**Stored data entries**
-- -- --

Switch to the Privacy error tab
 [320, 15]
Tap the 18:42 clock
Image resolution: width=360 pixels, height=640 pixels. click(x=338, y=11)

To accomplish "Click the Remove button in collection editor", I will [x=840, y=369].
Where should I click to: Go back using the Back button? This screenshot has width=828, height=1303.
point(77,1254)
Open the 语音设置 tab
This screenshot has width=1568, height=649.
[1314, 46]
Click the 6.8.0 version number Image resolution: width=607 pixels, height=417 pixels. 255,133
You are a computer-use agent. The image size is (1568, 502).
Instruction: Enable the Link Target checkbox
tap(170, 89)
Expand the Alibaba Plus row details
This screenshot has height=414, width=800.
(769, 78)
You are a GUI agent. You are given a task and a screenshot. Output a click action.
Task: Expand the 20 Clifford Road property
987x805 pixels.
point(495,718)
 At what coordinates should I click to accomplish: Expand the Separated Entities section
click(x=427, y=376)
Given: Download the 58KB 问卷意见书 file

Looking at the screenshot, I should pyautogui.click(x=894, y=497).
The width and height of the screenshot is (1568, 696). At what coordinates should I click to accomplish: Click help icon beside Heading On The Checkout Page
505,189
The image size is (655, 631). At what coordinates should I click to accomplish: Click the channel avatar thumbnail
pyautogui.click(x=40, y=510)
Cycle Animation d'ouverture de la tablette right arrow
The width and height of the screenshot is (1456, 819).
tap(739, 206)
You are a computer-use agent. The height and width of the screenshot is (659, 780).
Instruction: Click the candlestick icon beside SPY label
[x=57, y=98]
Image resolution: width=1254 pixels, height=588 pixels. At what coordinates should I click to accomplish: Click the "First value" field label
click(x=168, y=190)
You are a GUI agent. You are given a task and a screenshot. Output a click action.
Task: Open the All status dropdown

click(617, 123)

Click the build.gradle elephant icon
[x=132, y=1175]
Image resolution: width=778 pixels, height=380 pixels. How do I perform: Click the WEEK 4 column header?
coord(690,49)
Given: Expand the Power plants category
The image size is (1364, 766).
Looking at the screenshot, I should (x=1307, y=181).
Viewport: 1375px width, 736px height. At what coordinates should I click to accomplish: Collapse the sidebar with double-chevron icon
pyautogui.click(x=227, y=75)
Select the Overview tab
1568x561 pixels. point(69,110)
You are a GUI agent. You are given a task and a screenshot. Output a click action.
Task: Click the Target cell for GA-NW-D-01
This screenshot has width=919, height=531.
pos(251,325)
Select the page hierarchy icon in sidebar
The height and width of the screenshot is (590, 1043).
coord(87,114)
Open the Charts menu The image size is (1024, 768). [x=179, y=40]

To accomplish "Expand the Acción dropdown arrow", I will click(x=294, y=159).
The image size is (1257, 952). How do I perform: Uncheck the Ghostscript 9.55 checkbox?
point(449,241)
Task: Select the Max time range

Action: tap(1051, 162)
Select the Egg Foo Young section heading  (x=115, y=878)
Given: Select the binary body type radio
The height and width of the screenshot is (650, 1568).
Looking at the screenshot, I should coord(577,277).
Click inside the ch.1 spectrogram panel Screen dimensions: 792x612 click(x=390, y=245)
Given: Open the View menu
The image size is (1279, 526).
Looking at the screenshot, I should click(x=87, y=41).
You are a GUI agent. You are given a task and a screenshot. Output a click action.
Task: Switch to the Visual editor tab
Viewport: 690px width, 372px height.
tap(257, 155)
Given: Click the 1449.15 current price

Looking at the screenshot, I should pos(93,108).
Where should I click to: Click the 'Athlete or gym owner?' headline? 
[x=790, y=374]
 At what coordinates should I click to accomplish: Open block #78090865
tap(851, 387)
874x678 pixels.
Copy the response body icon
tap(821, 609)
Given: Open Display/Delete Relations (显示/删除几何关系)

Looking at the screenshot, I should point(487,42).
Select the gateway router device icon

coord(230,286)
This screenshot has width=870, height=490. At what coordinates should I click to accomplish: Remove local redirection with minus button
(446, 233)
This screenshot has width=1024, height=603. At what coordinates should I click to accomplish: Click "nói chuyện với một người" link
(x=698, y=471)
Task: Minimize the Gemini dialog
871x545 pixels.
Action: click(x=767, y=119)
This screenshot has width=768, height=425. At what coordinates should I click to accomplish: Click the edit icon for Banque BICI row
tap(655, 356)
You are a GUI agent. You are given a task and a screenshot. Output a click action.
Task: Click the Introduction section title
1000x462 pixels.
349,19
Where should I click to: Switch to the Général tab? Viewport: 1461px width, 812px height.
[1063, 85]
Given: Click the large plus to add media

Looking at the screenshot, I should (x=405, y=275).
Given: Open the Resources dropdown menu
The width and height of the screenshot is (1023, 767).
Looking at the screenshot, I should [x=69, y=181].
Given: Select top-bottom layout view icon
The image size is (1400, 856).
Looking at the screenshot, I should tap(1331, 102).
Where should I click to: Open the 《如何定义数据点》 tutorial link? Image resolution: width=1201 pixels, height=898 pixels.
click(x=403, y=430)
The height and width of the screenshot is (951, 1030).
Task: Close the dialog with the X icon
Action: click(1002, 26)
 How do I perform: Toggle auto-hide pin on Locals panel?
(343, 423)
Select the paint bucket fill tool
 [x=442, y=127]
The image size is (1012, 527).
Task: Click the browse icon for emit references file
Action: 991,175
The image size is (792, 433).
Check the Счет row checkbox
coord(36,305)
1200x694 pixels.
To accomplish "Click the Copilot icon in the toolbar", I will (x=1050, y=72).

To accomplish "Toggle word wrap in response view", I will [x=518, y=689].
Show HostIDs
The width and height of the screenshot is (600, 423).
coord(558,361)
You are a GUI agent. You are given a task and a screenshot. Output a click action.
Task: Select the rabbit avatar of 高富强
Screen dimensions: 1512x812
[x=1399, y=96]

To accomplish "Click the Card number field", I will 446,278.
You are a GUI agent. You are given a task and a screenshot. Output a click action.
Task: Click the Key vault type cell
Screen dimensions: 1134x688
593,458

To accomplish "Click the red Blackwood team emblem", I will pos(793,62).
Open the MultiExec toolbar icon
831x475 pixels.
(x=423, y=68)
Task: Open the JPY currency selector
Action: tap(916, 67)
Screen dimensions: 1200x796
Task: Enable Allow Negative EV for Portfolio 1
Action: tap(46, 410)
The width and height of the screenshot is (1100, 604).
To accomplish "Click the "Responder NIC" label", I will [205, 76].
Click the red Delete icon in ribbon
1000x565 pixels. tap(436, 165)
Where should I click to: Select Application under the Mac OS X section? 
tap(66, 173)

-- -- --

**ACTION ITEM**
This exercise requires the entries above to be restated exactly.

**RESPONSE BELOW**
Switch to the Privacy error tab
 [320, 15]
Tap the 18:42 clock
Image resolution: width=360 pixels, height=640 pixels. click(x=338, y=11)

To accomplish "Click the Remove button in collection editor", I will [x=840, y=369].
Where should I click to: Go back using the Back button? This screenshot has width=828, height=1303.
point(77,1254)
Open the 语音设置 tab
This screenshot has width=1568, height=649.
[1314, 46]
Click the 6.8.0 version number Image resolution: width=607 pixels, height=417 pixels. 255,133
You are a computer-use agent. The image size is (1568, 502).
Instruction: Enable the Link Target checkbox
tap(170, 89)
Expand the Alibaba Plus row details
This screenshot has height=414, width=800.
(769, 78)
You are a GUI agent. You are given a task and a screenshot. Output a click action.
Task: Expand the 20 Clifford Road property
987x805 pixels.
point(495,718)
 At what coordinates should I click to accomplish: Expand the Separated Entities section
click(x=427, y=376)
Given: Download the 58KB 问卷意见书 file

Looking at the screenshot, I should pyautogui.click(x=894, y=497).
The width and height of the screenshot is (1568, 696). At what coordinates should I click to accomplish: Click help icon beside Heading On The Checkout Page
505,189
The image size is (655, 631). At what coordinates should I click to accomplish: Click the channel avatar thumbnail
pyautogui.click(x=40, y=510)
Cycle Animation d'ouverture de la tablette right arrow
The width and height of the screenshot is (1456, 819).
tap(739, 206)
You are a computer-use agent. The height and width of the screenshot is (659, 780).
Instruction: Click the candlestick icon beside SPY label
[x=57, y=98]
Image resolution: width=1254 pixels, height=588 pixels. At what coordinates should I click to accomplish: Click the "First value" field label
click(x=168, y=190)
You are a GUI agent. You are given a task and a screenshot. Output a click action.
Task: Open the All status dropdown

click(617, 123)

Click the build.gradle elephant icon
[x=132, y=1175]
Image resolution: width=778 pixels, height=380 pixels. How do I perform: Click the WEEK 4 column header?
coord(690,49)
Given: Expand the Power plants category
The image size is (1364, 766).
Looking at the screenshot, I should (x=1307, y=181).
Viewport: 1375px width, 736px height. At what coordinates should I click to accomplish: Collapse the sidebar with double-chevron icon
pyautogui.click(x=227, y=75)
Select the Overview tab
1568x561 pixels. point(69,110)
You are a GUI agent. You are given a task and a screenshot. Output a click action.
Task: Click the Target cell for GA-NW-D-01
This screenshot has width=919, height=531.
pos(251,325)
Select the page hierarchy icon in sidebar
The height and width of the screenshot is (590, 1043).
coord(87,114)
Open the Charts menu The image size is (1024, 768). [x=179, y=40]

To accomplish "Expand the Acción dropdown arrow", I will click(x=294, y=159).
The image size is (1257, 952). How do I perform: Uncheck the Ghostscript 9.55 checkbox?
point(449,241)
Task: Select the Max time range

Action: tap(1051, 162)
Select the Egg Foo Young section heading  (x=115, y=878)
Given: Select the binary body type radio
The height and width of the screenshot is (650, 1568).
Looking at the screenshot, I should coord(577,277).
Click inside the ch.1 spectrogram panel Screen dimensions: 792x612 click(x=390, y=245)
Given: Open the View menu
The image size is (1279, 526).
Looking at the screenshot, I should click(x=87, y=41).
You are a GUI agent. You are given a task and a screenshot. Output a click action.
Task: Switch to the Visual editor tab
Viewport: 690px width, 372px height.
tap(257, 155)
Given: Click the 1449.15 current price

Looking at the screenshot, I should pos(93,108).
Where should I click to: Click the 'Athlete or gym owner?' headline? 
[x=790, y=374]
 At what coordinates should I click to accomplish: Open block #78090865
tap(851, 387)
874x678 pixels.
Copy the response body icon
tap(821, 609)
Given: Open Display/Delete Relations (显示/删除几何关系)

Looking at the screenshot, I should point(487,42).
Select the gateway router device icon

coord(230,286)
This screenshot has width=870, height=490. At what coordinates should I click to accomplish: Remove local redirection with minus button
(446, 233)
This screenshot has width=1024, height=603. At what coordinates should I click to accomplish: Click "nói chuyện với một người" link
(x=698, y=471)
Task: Minimize the Gemini dialog
871x545 pixels.
Action: click(x=767, y=119)
This screenshot has width=768, height=425. At what coordinates should I click to accomplish: Click the edit icon for Banque BICI row
tap(655, 356)
You are a GUI agent. You are given a task and a screenshot. Output a click action.
Task: Click the Introduction section title
1000x462 pixels.
349,19
Where should I click to: Switch to the Général tab? Viewport: 1461px width, 812px height.
[1063, 85]
Given: Click the large plus to add media

Looking at the screenshot, I should (x=405, y=275).
Given: Open the Resources dropdown menu
The width and height of the screenshot is (1023, 767).
Looking at the screenshot, I should [x=69, y=181].
Given: Select top-bottom layout view icon
The image size is (1400, 856).
Looking at the screenshot, I should tap(1331, 102).
Where should I click to: Open the 《如何定义数据点》 tutorial link? Image resolution: width=1201 pixels, height=898 pixels.
click(x=403, y=430)
The height and width of the screenshot is (951, 1030).
Task: Close the dialog with the X icon
Action: click(1002, 26)
 How do I perform: Toggle auto-hide pin on Locals panel?
(343, 423)
Select the paint bucket fill tool
 [x=442, y=127]
The image size is (1012, 527).
Task: Click the browse icon for emit references file
Action: 991,175
The image size is (792, 433).
Check the Счет row checkbox
coord(36,305)
1200x694 pixels.
To accomplish "Click the Copilot icon in the toolbar", I will (x=1050, y=72).

To accomplish "Toggle word wrap in response view", I will [x=518, y=689].
Show HostIDs
The width and height of the screenshot is (600, 423).
coord(558,361)
You are a GUI agent. You are given a task and a screenshot. Output a click action.
Task: Select the rabbit avatar of 高富强
Screen dimensions: 1512x812
[x=1399, y=96]

To accomplish "Click the Card number field", I will 446,278.
You are a GUI agent. You are given a task and a screenshot. Output a click action.
Task: Click the Key vault type cell
Screen dimensions: 1134x688
593,458

To accomplish "Click the red Blackwood team emblem", I will pos(793,62).
Open the MultiExec toolbar icon
831x475 pixels.
(x=423, y=68)
Task: Open the JPY currency selector
Action: tap(916, 67)
Screen dimensions: 1200x796
Task: Enable Allow Negative EV for Portfolio 1
Action: tap(46, 410)
The width and height of the screenshot is (1100, 604).
To accomplish "Click the "Responder NIC" label", I will [205, 76].
Click the red Delete icon in ribbon
1000x565 pixels. tap(436, 165)
Where should I click to: Select Application under the Mac OS X section? 
tap(66, 173)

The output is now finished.